• Problem statement: Go over the entries below line by line, copying each one that contains the word "agent".

• Data for this exercise:
--------------------------------------------------

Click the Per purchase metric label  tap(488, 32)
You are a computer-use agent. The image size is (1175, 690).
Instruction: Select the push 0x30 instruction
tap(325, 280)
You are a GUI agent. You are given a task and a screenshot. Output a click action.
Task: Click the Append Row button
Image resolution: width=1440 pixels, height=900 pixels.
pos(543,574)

--------------------------------------------------

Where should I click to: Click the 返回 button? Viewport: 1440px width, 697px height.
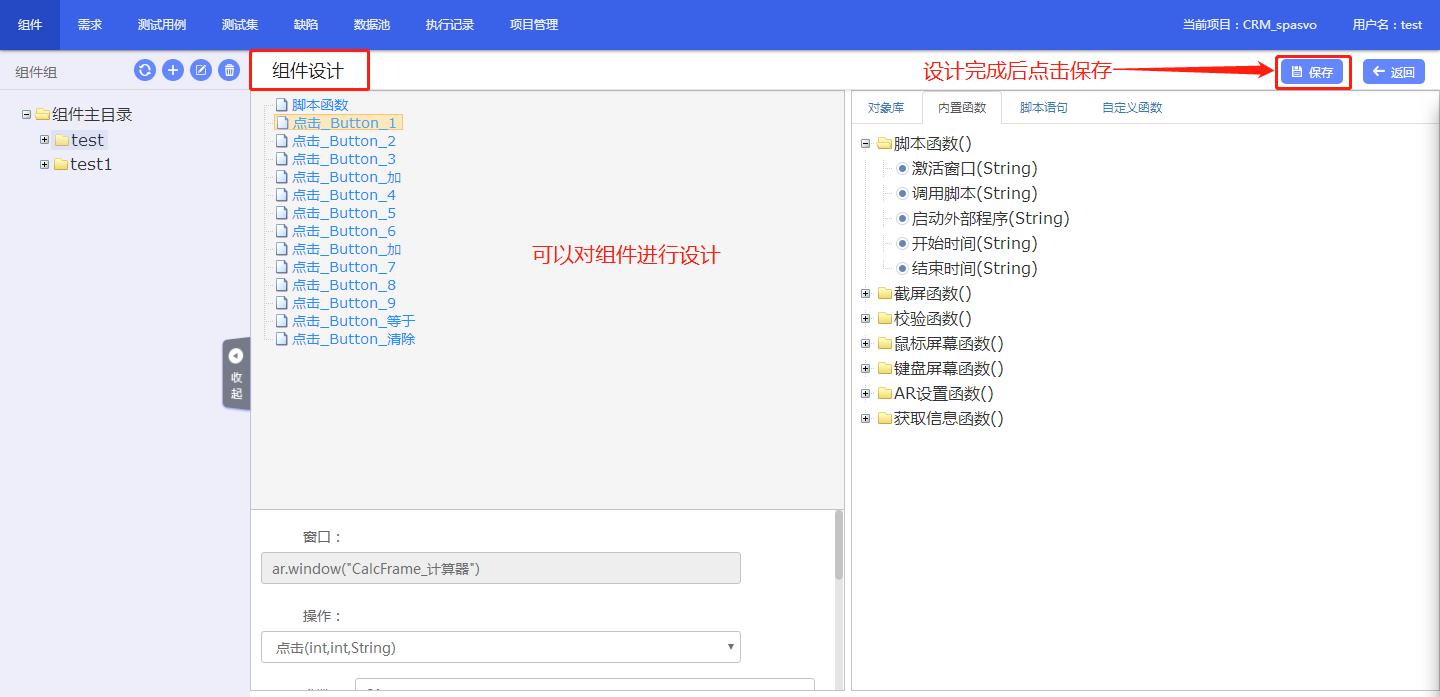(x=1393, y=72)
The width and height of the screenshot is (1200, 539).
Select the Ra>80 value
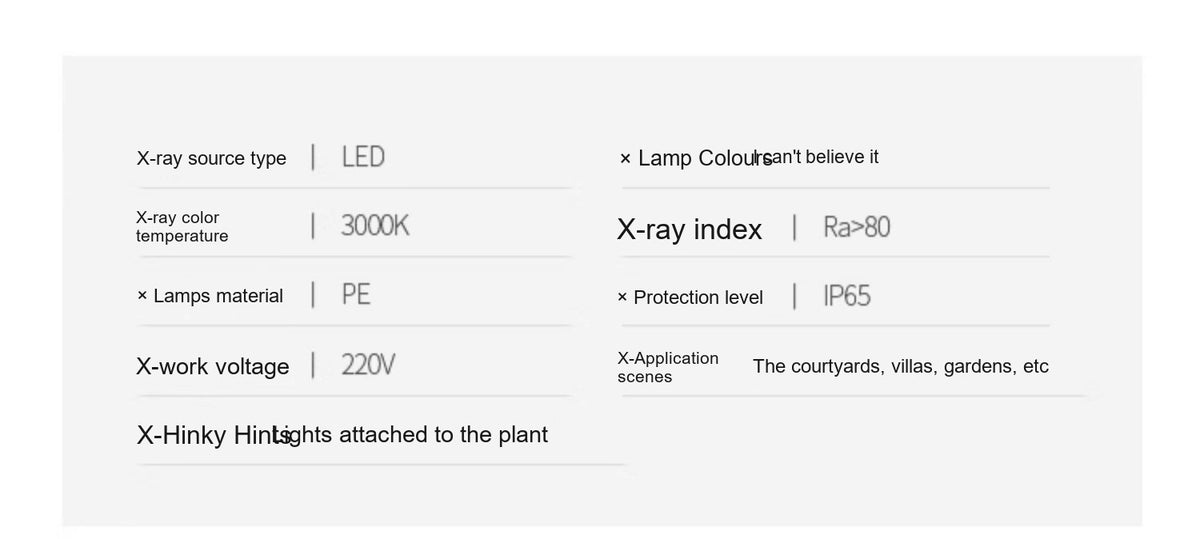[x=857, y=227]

--------------------------------------------------

• Task answer:
You are a computer-use agent. The image size is (1175, 690).
You are a GUI agent. You are given a task and a screenshot. Output a click action.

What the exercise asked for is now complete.